Social tools (your enterprise social network, your social intranet, etc) are a great way to publicly promote the right attitude daily, especially if your top management is on board.
A simple comment from a manager recognising a contribution or a behaviour and encouraging it can go a long way towards shaping your corporate culture.
Creating the right workplace environment is another effective way to drive your corporate culture in the desired direction. If you wanted a more collaborative culture, it would be a great idea to invest in a more open-plan office and in online collaboration tools.
Companies can reinforce flexibility as a message and a benefit by putting in place virtual workplaces where employees can meet, work and communicate with each other without being limited by geography. A flat organisational structure does not go well with locked doors on offices and so forth.

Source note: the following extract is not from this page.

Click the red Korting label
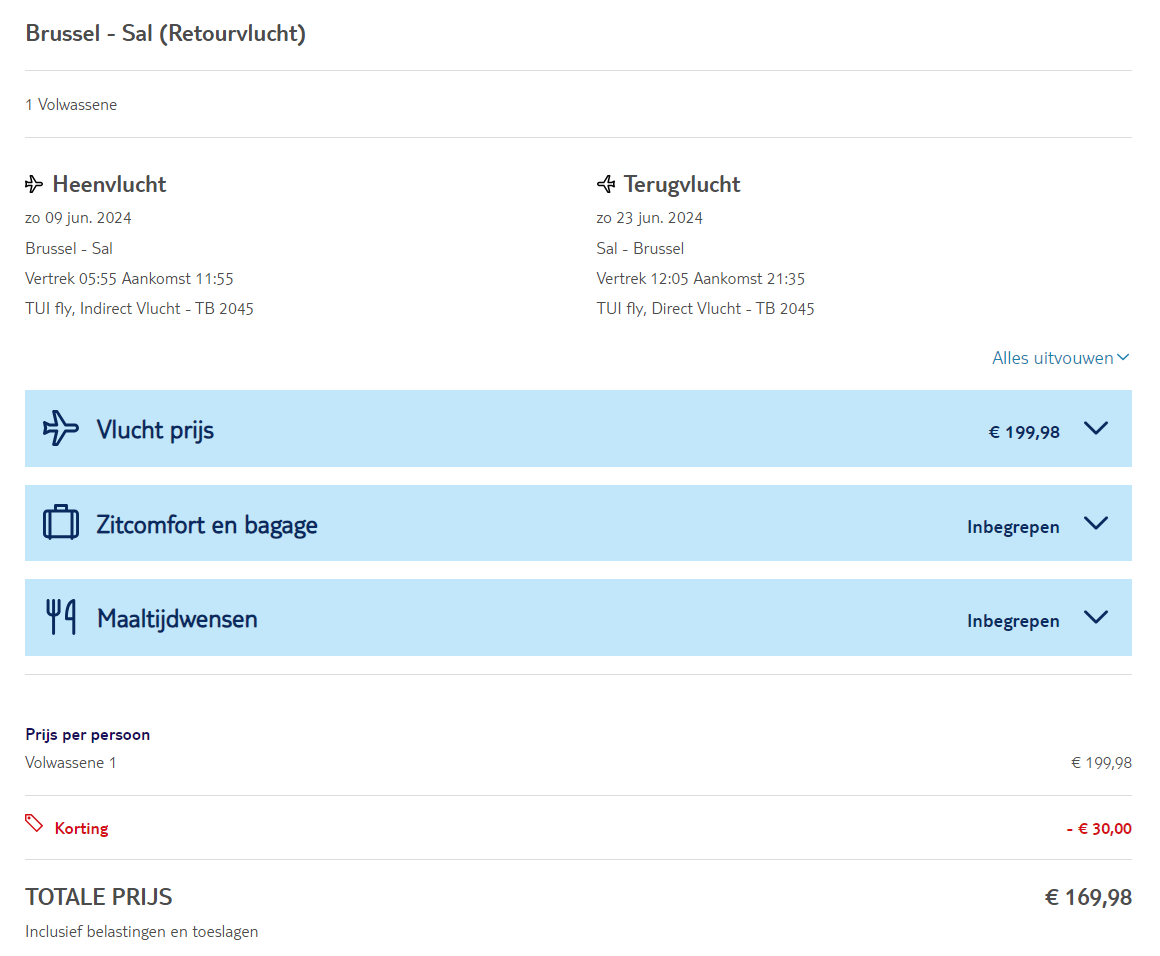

3. Recruit the right people
Whether you already have a strong corporate culture that you wish to maintain, or a target culture that you would like to kickstart, recruiting the right people is key.

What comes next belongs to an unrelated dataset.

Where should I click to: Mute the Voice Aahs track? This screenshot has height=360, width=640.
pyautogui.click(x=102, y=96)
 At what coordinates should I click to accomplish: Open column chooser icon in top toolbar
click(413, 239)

A company is a living, complex organism – if all of a sudden half of the components think and behave differently your culture is automatically going to change. New behaviours and methods will replace old ones.

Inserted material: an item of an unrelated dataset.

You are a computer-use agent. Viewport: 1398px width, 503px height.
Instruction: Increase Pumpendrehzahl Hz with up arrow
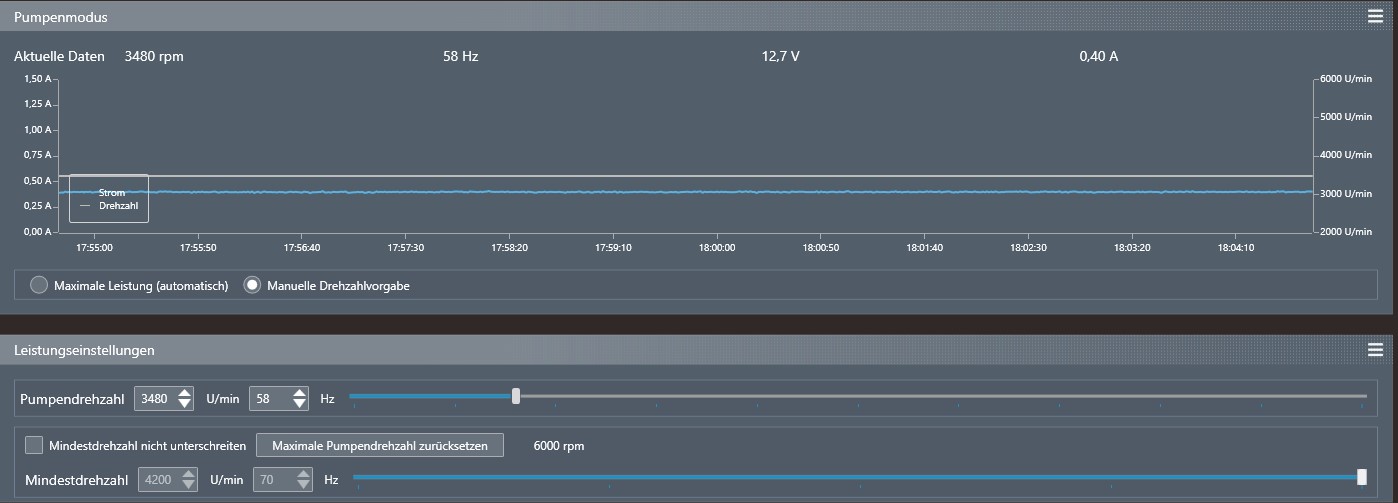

Naturally, you would not replace half of your workforce overnight, but the principle remains. Recruit some change agents – seek candidates that are a natural fit with your desired values and then encourage them in any way you can. (See point 2 above).
Of course this change can go in the right direction, but also in the wrong one. Entire books have been dedicated to the complex human resources issue of foolproof recruitment.
Suffice it to say that you should put cultural fit into the recruiting equation and keep it there, not only for initial interviews with human resources but throughout the recruitment process.
4. Mould your recruits
Finally, you should onboard and train your newcomers in the corporate culture that you wish to create or maintain.
One of the things companies with strong corporate culture all share is a heavy accent on core values, dos and don’ts when recruiting and especially when welcoming their new recruits.
On a personal note, one of my first professional experiences was with Goldman Sachs. I remember using the word “brainwashed” to describe my colleagues to my friends . I didn’t mean this as a compliment back then, but after experiencing other organisations, I surely do see it as a compliment now.
When all your employees speak with the same voice, share the same values and represent the same message to the outside world, you have achieved a strong corporate culture.
The 4 steps above can be applied in any context. Collaborative, innovative, digital savvy cultures focused on changing the world for the better are very trendy, but you do not have to be original or innovative in your company values to thrive at creating a great company culture.
Any significant change takes time, however. If you plan a digital transformation project, you do need to make sure that your corporate culture is ready for it or will be ready for it, undertaking all the necessary change management steps to ensure success in the long term. Is your culture ready for digital transformation? How can you prepare? We’ll explore those themes in future posts.